Pre-diabetes is not actually officially recognised as a disease. It doesn’t appear on the World Health Organisation list of conditions, but doctors and researchers increasingly use the term to describe people who, they suspect, are on the cusp of developing diabetes. They may have no symptoms of ill-health, but their blood sugar levels are at the upper range of normal. Thanks to heavy marketing by the pharmaceutical industry, there is increasing pressure to prescribe diabetic medication for them – to reduce their chances of developing full-blown type 2 diabetes.

The toxic combination of increased life expectancy and a diet that is high in sugar, salt and fat is undoubtedly causing type 2 diabetes to reach epidemic proportions. This single condition takes up 10 per cent of the entire NHS budget, thanks to the litany of complications it brings.

The risk of stroke in newly treated type 2 diabetics, for example, is more than double that of the general population. People with diabetes are four times more likely to have cardiovascular disease. Between 20 and 30 per cent of diabetics have suffered damage to their renal system, leading to kidney failure and the need for dialysis. Damage to the delicate blood vessels in the eyes of diabetics is a leading cause of blindness, while damage to nerves is a major cause of foot wounds and ulcers, which may result in amputation.

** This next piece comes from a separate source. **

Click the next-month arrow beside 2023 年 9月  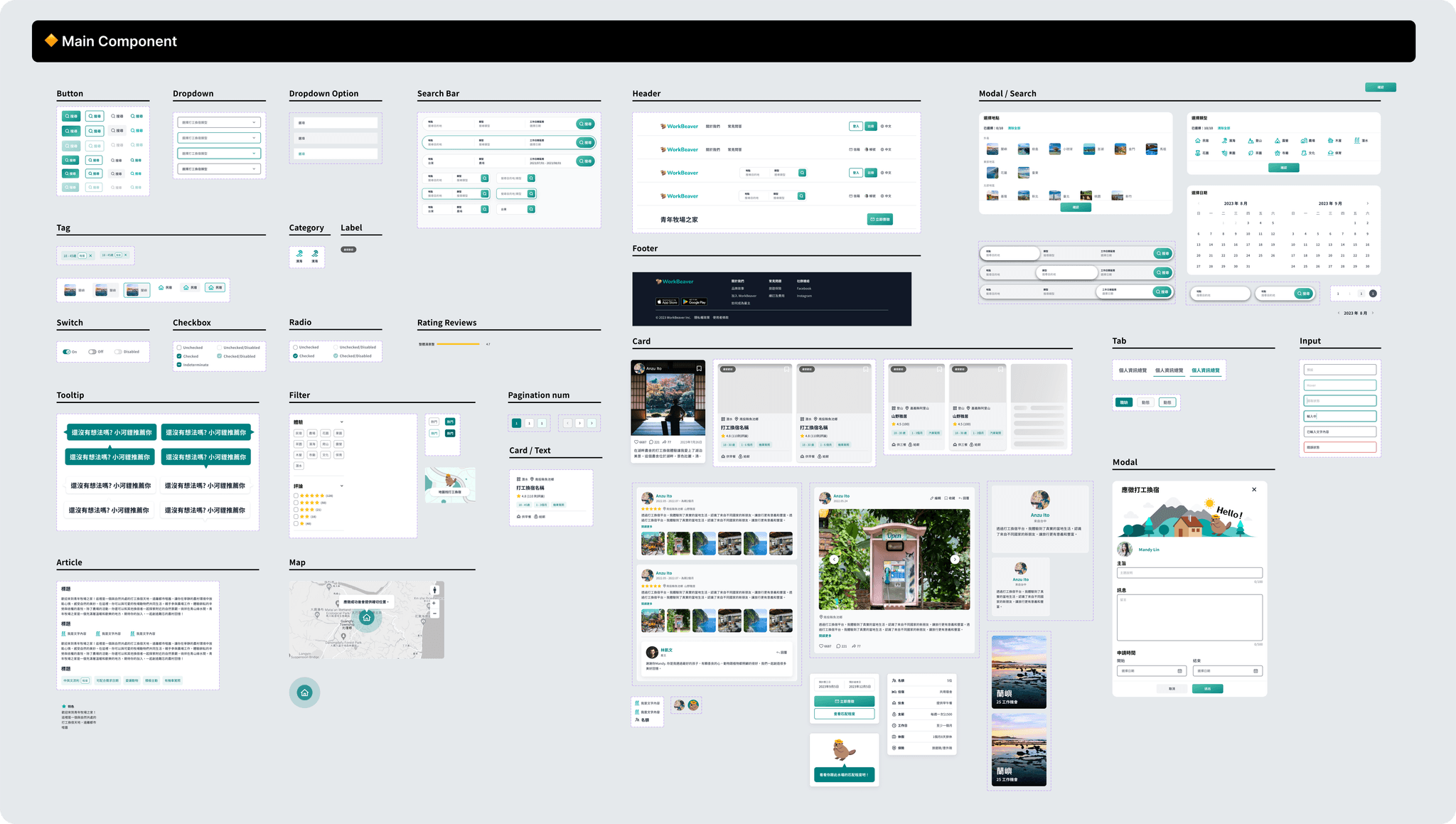1367,203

Prevention is, of course, better than cure, so there is an argument for identifying pre-diabetics, treating them and encouraging lifestyle changes. But writing in the British Medical Journal, John Yudkin, a professor of medicine at University College London, has challenged this. He points out that the term "pre-diabetes" medicalises perfectly healthy individuals, and risks placing “unsustainable burdens” on health care systems.

Organisations such as Diabetes UK strongly disagree. I have some sympathy with their position. Too many people consider type 2 diabetes as nothing more than an irritant, something that can easily be fixed with a pill. They are wrong. Regardless of how well it is controlled, type 2 diabetes is a progressive disease that results in the need to increase drug therapies over time.

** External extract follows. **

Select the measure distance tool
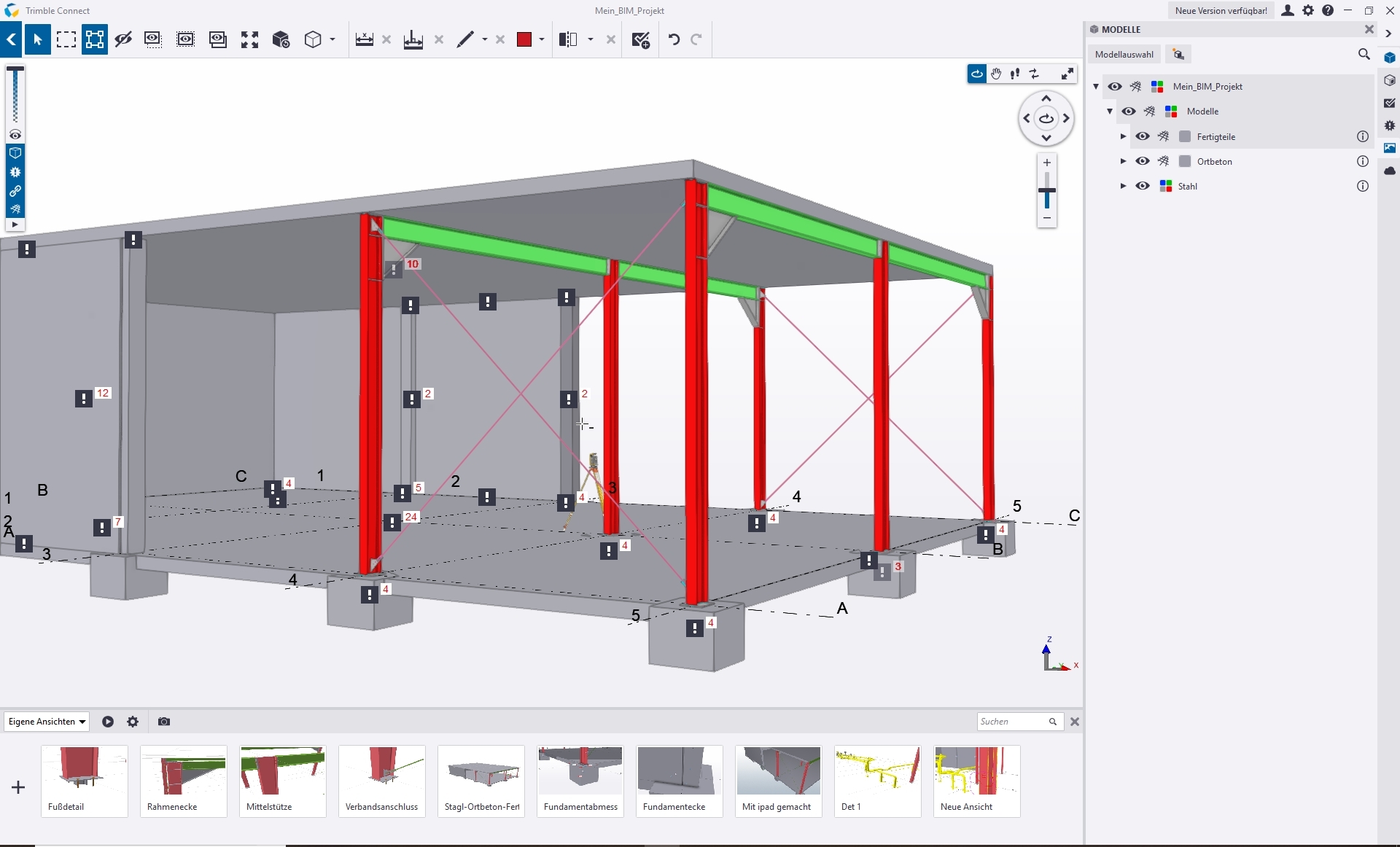 pyautogui.click(x=365, y=39)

A recent study conducted in Australia showed that after six years, 44 per cent of patients no longer responded to oral medication and required insulin injections. Indeed, oral medication eventually fails in most people, meaning that injections are almost inevitable at some point. So if we can identify individuals who are at risk sooner – when they are pre-diabetic – rather than later, it must be advantageous for both the patient and the NHS.

However, there is still something inherently dishonest about the term pre-diabetes. It suggests that, without intervention, it will inevitably lead to type 2; but that is not the case, as Prof Yudkin explains. For pre-diabetes, the risk of progressing to diabetes is about 10-20 per cent. Furthermore, he argues that there is no proven benefit from treating pre-diabetics with drugs. So the medical profession is needlessly causing worry and distress in most of those it labels with this condition. And it has been made worse by the American Diabetic Association, which in 2010 widened the parameters for what is considered pre-diabetes, so that now even more people fall within the range.

Medicine is not as clear-cut as we’d like it to be. The truth is that most diseases are defined by arbitrary cut-off points, and diabetes is no different. Anything above a certain blood sugar level is deemed to be pathological, and results in a diagnosis. As a clinical tool, the term pre-diabetic is useless.

Some doctors argue that this doesn’t matter if it means people can be persuaded to adopt a healthier lifestyle as a result of a diagnosis. But the worry is that if the parameters for a diagnosis of pre-diabetes are allowed to be set as ludicrously wide as they are at the moment, so many people will be diagnosed with it that it will become the norm. It would lose its shock factor: if a third of people have pre-diabetes, what does it matter?

So the risk is, it would have quite the opposite effect to that intended. It would simply make even more people complacent about diabetes.